:: Exercise passage ::
==================================================

On to the large ancient Tatra. This was the limousine of the Comrades before the fall of the Berlin Wall. The Comrades must have had great peripheral circulation because the temperature in that part of the world is sub zero in winter and the heater isn't warm enough to keep my little tootsies from freezing in cosy Ballsbridge. The car now has two heaters - one Czech, one German - and a rug. Did you ever hear of a car with multinational heating systems? I agreed that since it was now April, we owned the car and it was available to him. Not available to me I should point out because steering it is so heavy that the one time I tried to drive it on an Autobahn in Germany I thought I'd never get into the next pit stop or whatever they call them in that part of the world. The trucks in Germany have worn huge grooves in the road and once I got into them I thought I'd be crossing the French border before I got out. So, as I said, that car is not available to this member of the household.

==================================================

According to the Tatra passage, what heating does the car now have? The records that come next are separate material and have no connection to the Tatra passage.

(Data excerpts)
==================================================

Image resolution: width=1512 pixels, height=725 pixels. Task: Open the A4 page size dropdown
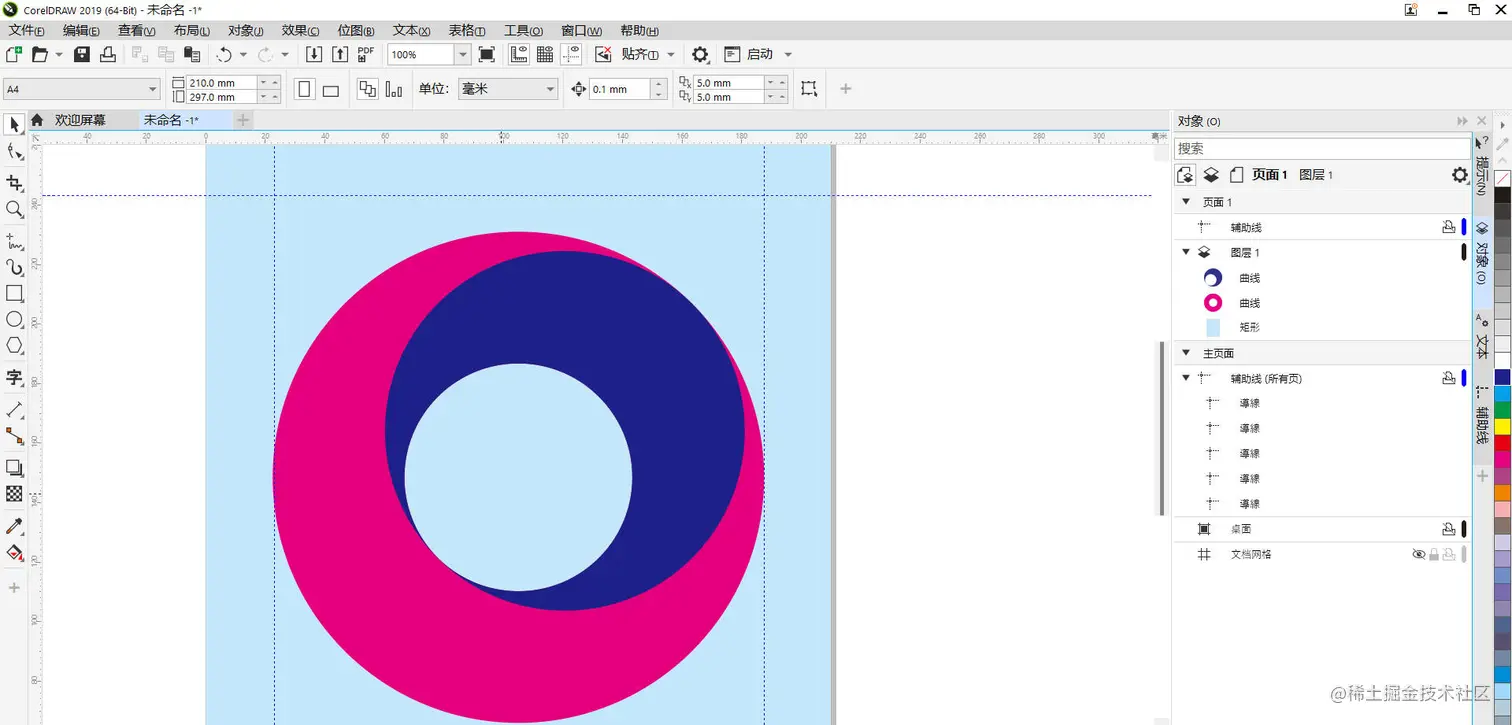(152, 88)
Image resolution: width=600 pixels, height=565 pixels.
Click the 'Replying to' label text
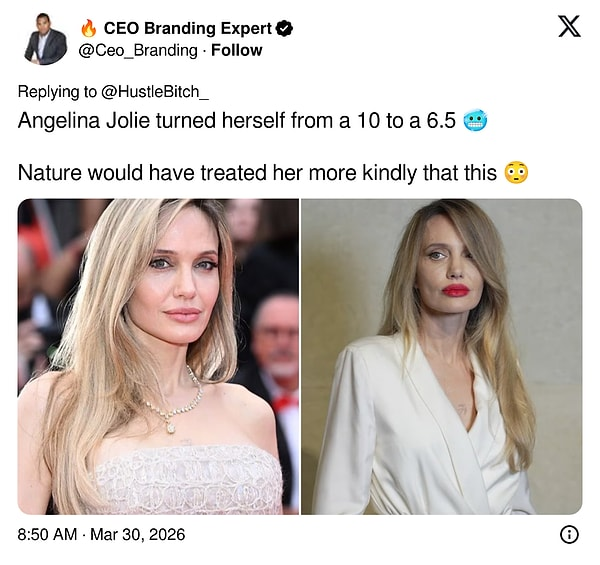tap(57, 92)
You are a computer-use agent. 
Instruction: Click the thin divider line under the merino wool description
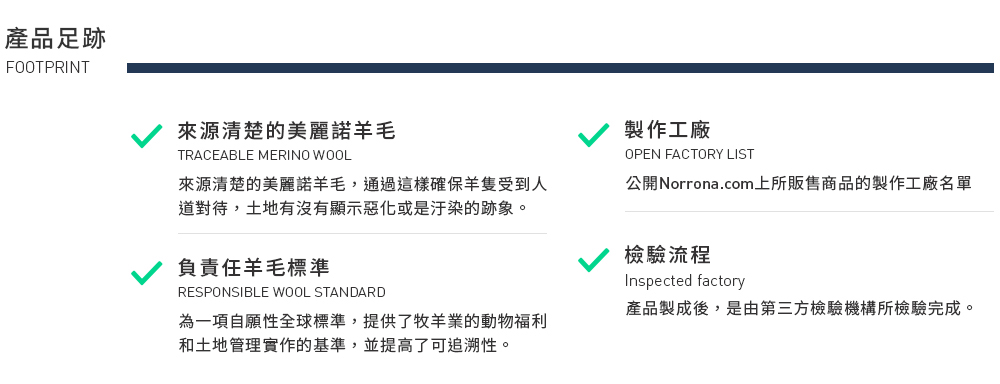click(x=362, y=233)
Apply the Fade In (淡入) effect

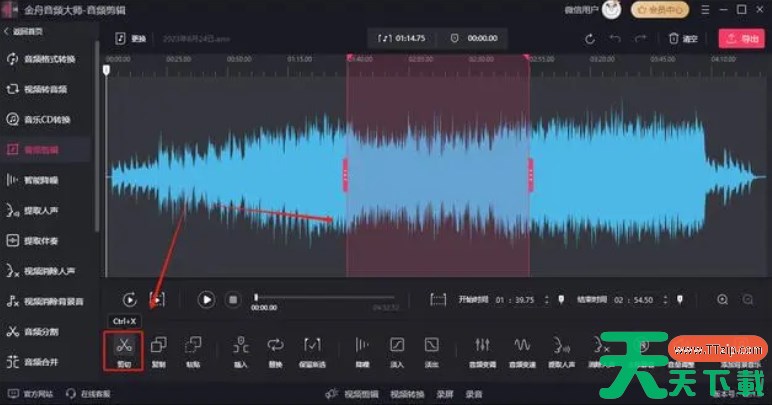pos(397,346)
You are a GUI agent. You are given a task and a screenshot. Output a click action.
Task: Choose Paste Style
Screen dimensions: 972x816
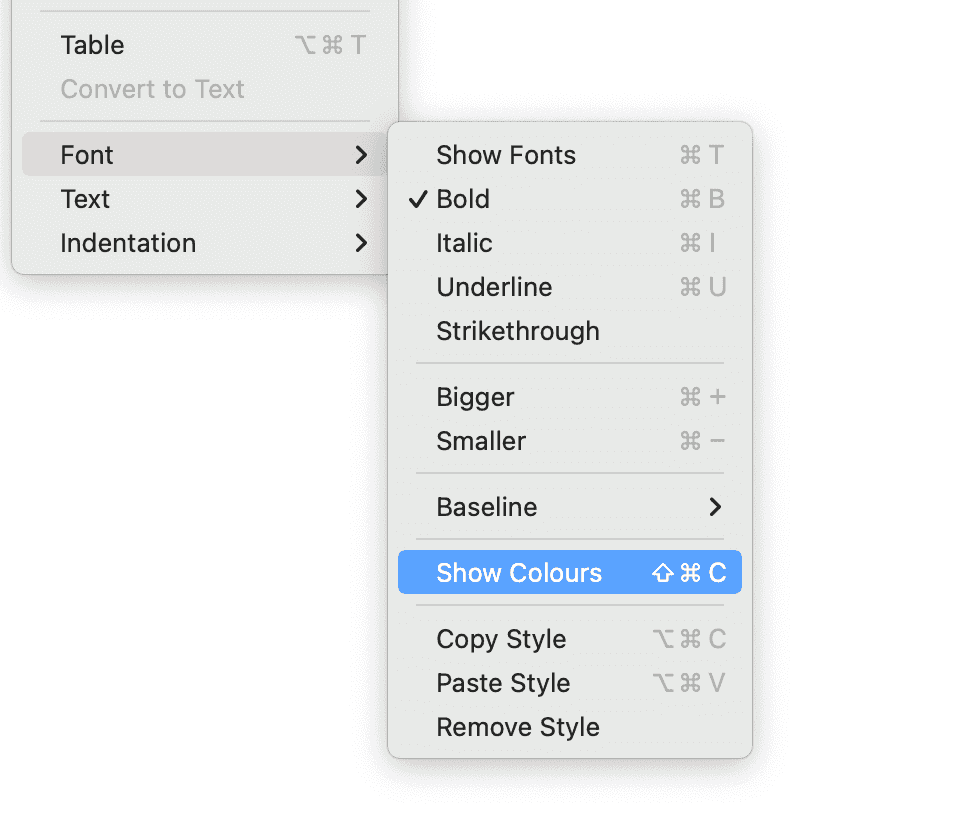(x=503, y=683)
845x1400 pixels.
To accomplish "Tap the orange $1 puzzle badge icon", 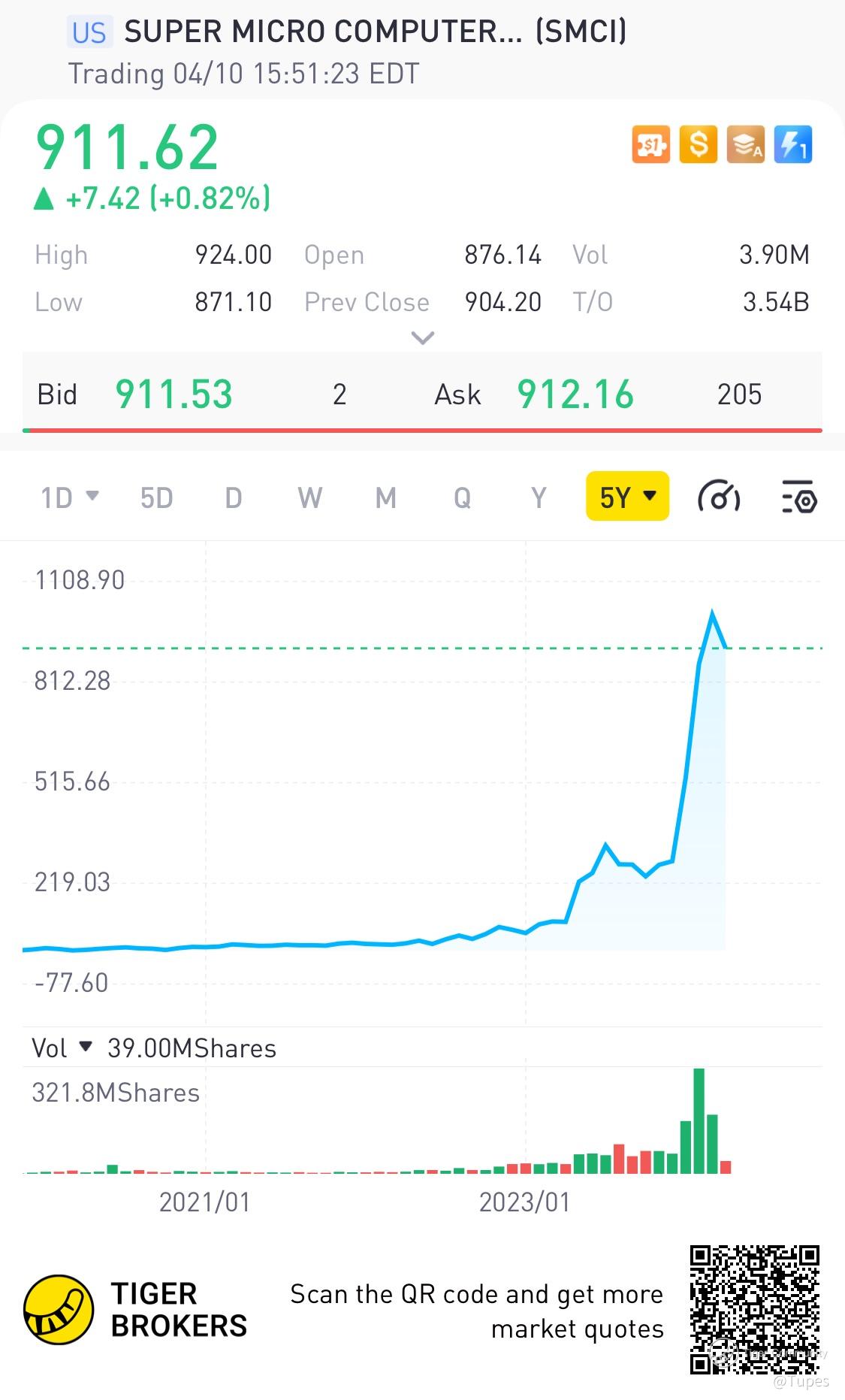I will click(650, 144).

==================================================

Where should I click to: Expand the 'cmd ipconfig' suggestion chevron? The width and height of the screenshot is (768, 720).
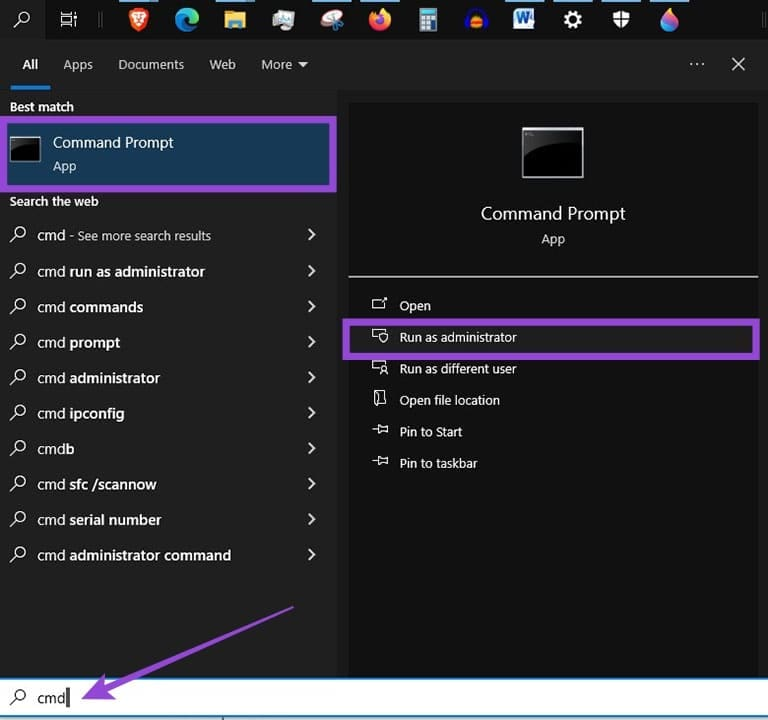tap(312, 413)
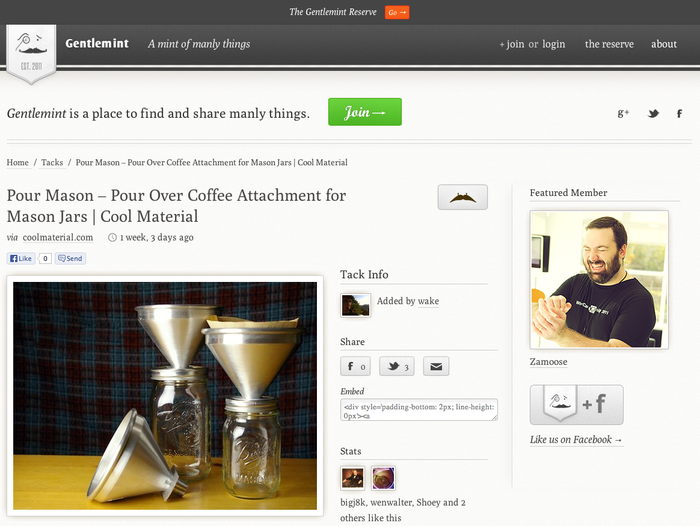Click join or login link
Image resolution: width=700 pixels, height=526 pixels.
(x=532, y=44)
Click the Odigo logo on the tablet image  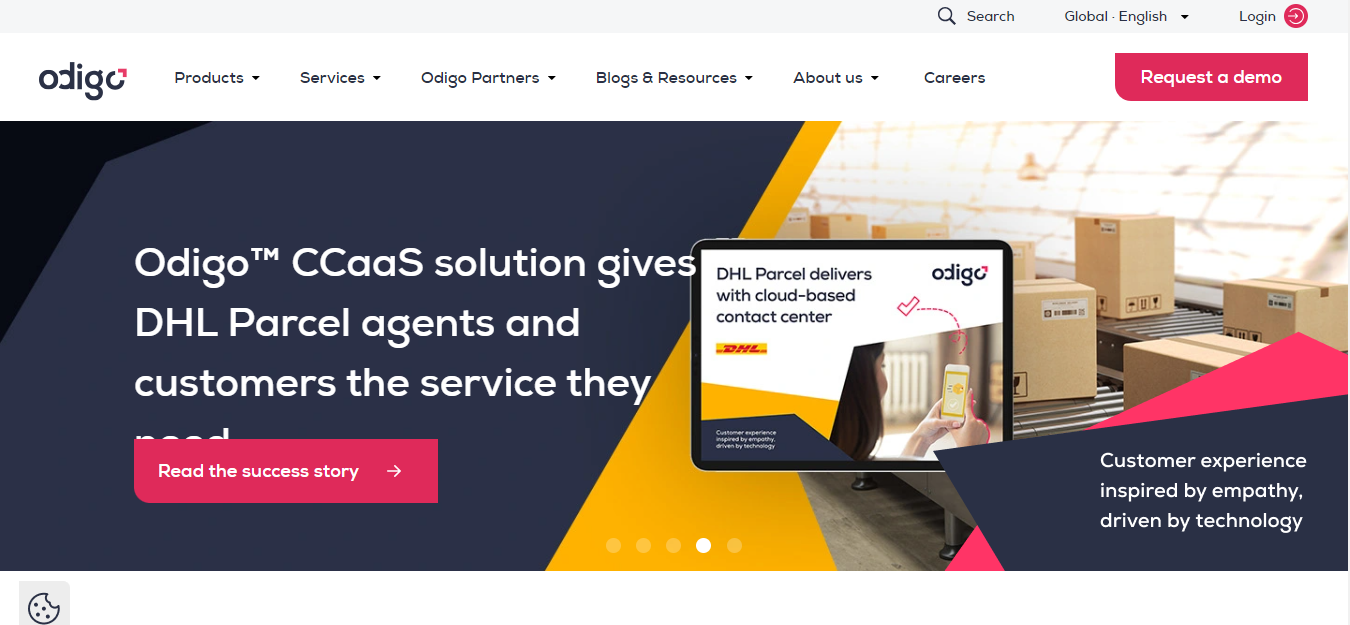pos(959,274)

==================================================

:: Result below ::
Two heaters, one Czech and one German, plus a rug.